Chartered psychologist Dr Courtney Raspin believes our cultural obsession with being happy all the time — a wellness movement that began in the 1990s in the US — is something Western society in particular is guilty of, along with ‘a disapproval or avoidance of negative emotion’.
‘While it’s important to try and find the joy and positive things in life, it is harmful to disregard our negative feelings,’ she says.
‘Feelings are important sources of information. Negative feelings alert us to danger, harm and hurt. Without negative feelings, the entire species would have been devoured by predators.’ I confess, I have been guilty of wheeling out the ‘it could be worse’ card to friends (and to myself) but just because someone is worse off than you, that doesn’t mean your feelings are invalid.
Liz Ritchie, psychotherapist at St Andrew’s Healthcare, lays bare the cost of suppressing negative feelings.
‘This constant promotion of “look on the bright side”, “things could be worse”, “appreciate what you have”, “cheer up”, can be so damaging in that we are not allowed to be honest about feelings of anxiety, stress, sadness and fear in the middle of a global health emergency,’ she says.
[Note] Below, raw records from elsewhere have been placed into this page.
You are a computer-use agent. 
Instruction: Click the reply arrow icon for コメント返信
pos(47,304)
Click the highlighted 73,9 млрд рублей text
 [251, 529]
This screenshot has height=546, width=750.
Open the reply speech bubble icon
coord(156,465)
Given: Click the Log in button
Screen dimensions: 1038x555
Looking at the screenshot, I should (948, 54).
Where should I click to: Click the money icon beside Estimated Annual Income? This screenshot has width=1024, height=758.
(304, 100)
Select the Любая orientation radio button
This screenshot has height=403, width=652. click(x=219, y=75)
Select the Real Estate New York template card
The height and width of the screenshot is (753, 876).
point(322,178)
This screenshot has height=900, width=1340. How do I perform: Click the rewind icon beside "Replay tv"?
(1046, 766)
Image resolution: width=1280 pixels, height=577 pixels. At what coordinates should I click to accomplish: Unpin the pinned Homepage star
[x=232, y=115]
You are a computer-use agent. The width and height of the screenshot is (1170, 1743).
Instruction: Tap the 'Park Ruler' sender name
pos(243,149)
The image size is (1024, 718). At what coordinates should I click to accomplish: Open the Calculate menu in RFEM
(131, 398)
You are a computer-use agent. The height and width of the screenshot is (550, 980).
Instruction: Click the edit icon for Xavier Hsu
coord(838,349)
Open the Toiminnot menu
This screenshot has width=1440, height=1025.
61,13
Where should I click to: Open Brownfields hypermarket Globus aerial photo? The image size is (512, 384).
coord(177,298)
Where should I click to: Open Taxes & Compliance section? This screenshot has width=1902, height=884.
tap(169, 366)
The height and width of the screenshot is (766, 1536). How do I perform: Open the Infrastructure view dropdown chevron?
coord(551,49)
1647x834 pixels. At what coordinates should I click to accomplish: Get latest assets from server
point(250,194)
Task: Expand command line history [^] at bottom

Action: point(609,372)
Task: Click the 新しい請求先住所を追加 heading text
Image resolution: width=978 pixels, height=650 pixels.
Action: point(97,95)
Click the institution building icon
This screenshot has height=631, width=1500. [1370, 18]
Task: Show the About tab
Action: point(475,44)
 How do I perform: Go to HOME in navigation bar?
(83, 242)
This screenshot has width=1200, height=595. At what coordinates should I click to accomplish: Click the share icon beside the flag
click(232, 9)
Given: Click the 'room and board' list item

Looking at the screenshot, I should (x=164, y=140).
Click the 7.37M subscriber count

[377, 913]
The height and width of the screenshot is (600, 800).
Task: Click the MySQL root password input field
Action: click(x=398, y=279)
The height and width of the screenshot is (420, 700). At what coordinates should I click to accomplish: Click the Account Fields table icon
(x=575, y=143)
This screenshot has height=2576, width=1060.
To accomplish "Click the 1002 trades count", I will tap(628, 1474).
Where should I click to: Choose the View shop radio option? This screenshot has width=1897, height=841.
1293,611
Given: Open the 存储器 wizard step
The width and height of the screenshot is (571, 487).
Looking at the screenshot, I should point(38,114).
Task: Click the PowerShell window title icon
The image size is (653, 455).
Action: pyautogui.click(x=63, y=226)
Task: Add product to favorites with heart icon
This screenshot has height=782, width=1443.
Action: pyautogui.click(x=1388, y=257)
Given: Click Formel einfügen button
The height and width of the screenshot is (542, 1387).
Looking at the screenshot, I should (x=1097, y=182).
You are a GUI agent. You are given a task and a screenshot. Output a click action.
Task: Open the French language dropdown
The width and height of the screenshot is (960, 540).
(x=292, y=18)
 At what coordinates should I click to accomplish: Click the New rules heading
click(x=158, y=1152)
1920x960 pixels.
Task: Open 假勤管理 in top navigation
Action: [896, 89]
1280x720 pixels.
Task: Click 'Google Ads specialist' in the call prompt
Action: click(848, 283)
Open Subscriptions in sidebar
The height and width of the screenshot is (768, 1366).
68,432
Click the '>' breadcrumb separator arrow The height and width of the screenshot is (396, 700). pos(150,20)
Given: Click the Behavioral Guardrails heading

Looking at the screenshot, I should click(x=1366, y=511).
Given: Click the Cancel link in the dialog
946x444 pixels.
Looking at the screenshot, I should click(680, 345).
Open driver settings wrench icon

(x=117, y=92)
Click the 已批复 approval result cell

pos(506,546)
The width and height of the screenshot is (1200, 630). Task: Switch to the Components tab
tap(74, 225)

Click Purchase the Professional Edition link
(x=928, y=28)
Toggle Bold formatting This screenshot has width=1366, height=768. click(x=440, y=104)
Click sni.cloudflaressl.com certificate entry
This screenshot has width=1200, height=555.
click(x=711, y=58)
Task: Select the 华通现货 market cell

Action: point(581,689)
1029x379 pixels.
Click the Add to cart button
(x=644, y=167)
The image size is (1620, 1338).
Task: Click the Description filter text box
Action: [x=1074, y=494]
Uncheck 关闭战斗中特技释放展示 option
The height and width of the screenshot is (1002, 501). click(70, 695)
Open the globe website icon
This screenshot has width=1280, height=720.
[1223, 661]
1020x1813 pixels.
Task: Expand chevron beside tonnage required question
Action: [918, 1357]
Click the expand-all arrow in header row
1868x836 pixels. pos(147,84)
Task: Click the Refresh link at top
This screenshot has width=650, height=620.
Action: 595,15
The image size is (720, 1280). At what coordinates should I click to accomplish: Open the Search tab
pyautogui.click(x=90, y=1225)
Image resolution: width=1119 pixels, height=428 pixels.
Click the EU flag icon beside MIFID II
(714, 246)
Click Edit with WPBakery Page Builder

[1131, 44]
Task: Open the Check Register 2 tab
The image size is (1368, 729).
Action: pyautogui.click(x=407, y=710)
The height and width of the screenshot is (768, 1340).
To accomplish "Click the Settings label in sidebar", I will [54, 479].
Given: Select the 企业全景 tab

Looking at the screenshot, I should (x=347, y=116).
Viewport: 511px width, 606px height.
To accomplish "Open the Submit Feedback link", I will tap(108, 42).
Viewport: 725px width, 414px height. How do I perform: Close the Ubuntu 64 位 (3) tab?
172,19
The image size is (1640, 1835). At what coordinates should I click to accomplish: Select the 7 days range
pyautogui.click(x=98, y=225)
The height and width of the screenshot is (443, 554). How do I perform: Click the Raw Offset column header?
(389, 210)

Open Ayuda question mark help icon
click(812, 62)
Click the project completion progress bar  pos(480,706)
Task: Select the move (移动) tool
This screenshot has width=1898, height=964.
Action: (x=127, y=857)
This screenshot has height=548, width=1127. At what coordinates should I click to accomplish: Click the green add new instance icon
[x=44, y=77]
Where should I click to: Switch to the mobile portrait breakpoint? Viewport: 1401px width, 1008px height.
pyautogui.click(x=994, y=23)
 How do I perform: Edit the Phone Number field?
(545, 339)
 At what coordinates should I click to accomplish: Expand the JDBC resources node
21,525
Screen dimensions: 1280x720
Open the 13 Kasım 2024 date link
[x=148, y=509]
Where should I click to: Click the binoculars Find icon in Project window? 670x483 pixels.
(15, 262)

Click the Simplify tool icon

‘Positivity can become toxic when it masks our own reality and how we’re really feeling.’
But there must be a balance because some people readily lean into a victim narrative: permanently hard done by, always the worst off and the willing hosts of personal pity parties spanning decades. And no matter how much you listen, it’s never enough.
Don’t they need a smidgen of toxic positivity? ‘If you find yourself unable to take in positive experience, being overly negative and in “the victim” position, then life is a tough place to be,’ says Raspin. ‘I would encourage people in that position to get some help to retrain their minds and allow all experiences in.’
She says that whether we have positive or negative dispositions is often rooted in experiences from our formative years.
‘Adverse early childhood experiences, including emotional deprivation, bullying and excessive criticism, can profoundly affect us as adults,’ she says. ‘Our nervous systems become primed to look for danger rather than pleasure and joy. Our minds and bodies come to expect pain and hurt so they try to protect us by actively seeking out threats.’ Of course, rejecting pervasive positivity doesn’t mean we have a free pass to be foul to each other — but we should remember that somewhere between positivity and negativity lies reality.
Or, as Raspin describes, a sense of meaning. ‘The focus has moved too far on to “being positive” and for good mental health, the focus should shift to “creating meaning” through all of life’s ups and downs,’ she says. Ritchie agrees: ‘It is perhaps useful and realistic to accept periods of negativity as a means of self-improvement.
Right now we have the opportunity to harness our negativity to better understand our strengths when faced with extreme challenges. Sometimes it’s this negativity that makes us dig deeper to overcome difficulties.’ And this, strangely enough, is all the positivity I need.